Court records indicated that Murray was bitter over his expulsion from the 12-week missionary training program, as he was consequently banned from attending a field trip to Bosnia. His expulsion from the school was confirmed by Cheryl Morrison, whose husband, George Morrison, is pastor of the Faith Bible Chapel adjacent to YWAM Denver. She didn't know specifics of the conflict. "I don't think that 'run-in' is the word, but they did have to dismiss him. It had to be something of significance, because they go the nth degree with people."

Before the second shooting, Murray left several violent and threatening messages on several religious websites, espousing his hatred for fundamental Christianity and his intentions on killing as many Christians as possible. One message quoted Eric Harris, one of the perpetrators of the Columbine High School massacre, adding to it "especially Christians who are to blame for most of the problems in the world." In his online postings, Murray alleges psychological abuse at the hands of his parents and church leaders as the main reason for his hatred of Christianity.
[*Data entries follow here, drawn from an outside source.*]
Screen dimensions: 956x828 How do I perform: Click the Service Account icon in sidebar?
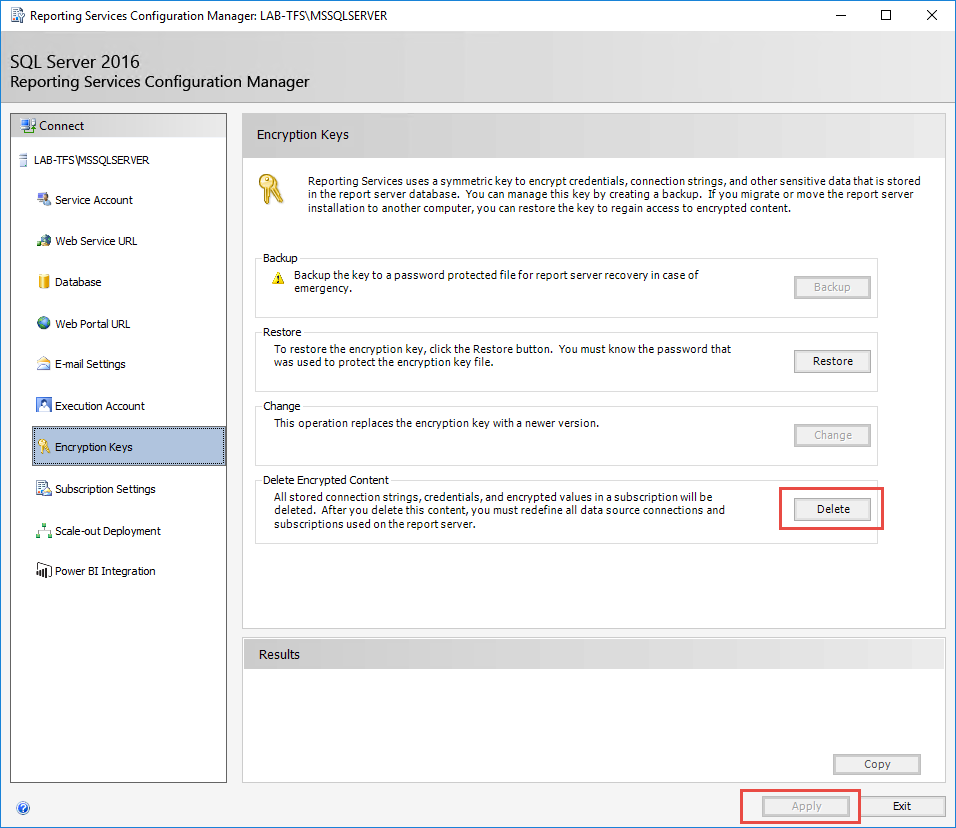[x=44, y=199]
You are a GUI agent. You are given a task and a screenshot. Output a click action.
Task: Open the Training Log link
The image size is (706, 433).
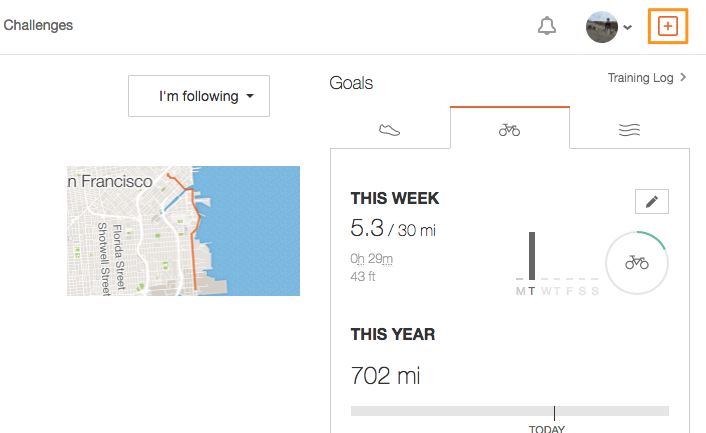(640, 78)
Murray was obsessed with several school shootings and mass shootings. Additionally, hundreds of images of pornography and child pornography were found on his computer by investigators. Before the shooting at New Life, Murray called a family member and confessed to his obsession with mass shootings.

In the months before the shootings, Murray acquired several weapons: an AK-47 semi-automatic variant, a Beretta .22-caliber handgun, a Beretta .40-caliber handgun, a Springfield Armory 9mm handgun, and a Bushmaster XM-15 .223-caliber rifle, which he had modified to fire a larger caliber round. He was found to have had over 3,000 rounds of ammunition at New Life and had over 1,000 more at his home in Englewood.

In another of his very last posts, made that morning to a Usenet newsgroup, he identified himself as being a member of a local branch of Ordo Templi Orientis. According to the chapter leader, Murray had attended their events for one or two years, but his request for membership was turned down and he was asked to leave in either September or October.

Murray was involved in several religious organizations in the Denver area, including: His Love Fellowship Church, Prince of Peace Church of the Brethren, Trinity Christian, Ordo Templi Orientis, and the New Life Church. He was also baptized into the Church of Jesus Christ of Latter-day Saints (LDS Church) in late 2006, according to the church's records.

Murray was diagnosed with ADHD at the age of four or five, and he had begun taking Ritalin at age five. According to investigators, he descended into extreme anti-Christian psychosis over a period of several months, and his web-postings became increasingly violent, despondent and hateful. Some of the users tried to counsel Murray. After the killing, police found a letter addressed "To God," by Murray, in his car, which was later obtained by Newsradio 850 KOA. The letter was found along with two books: I Had to Say Something by Mike Jones and Serial Murderers and Their Victims by Eric W. Hickey, according to the invoice.

Murray was buried during a private funeral service for close friends and family soon after the shooting.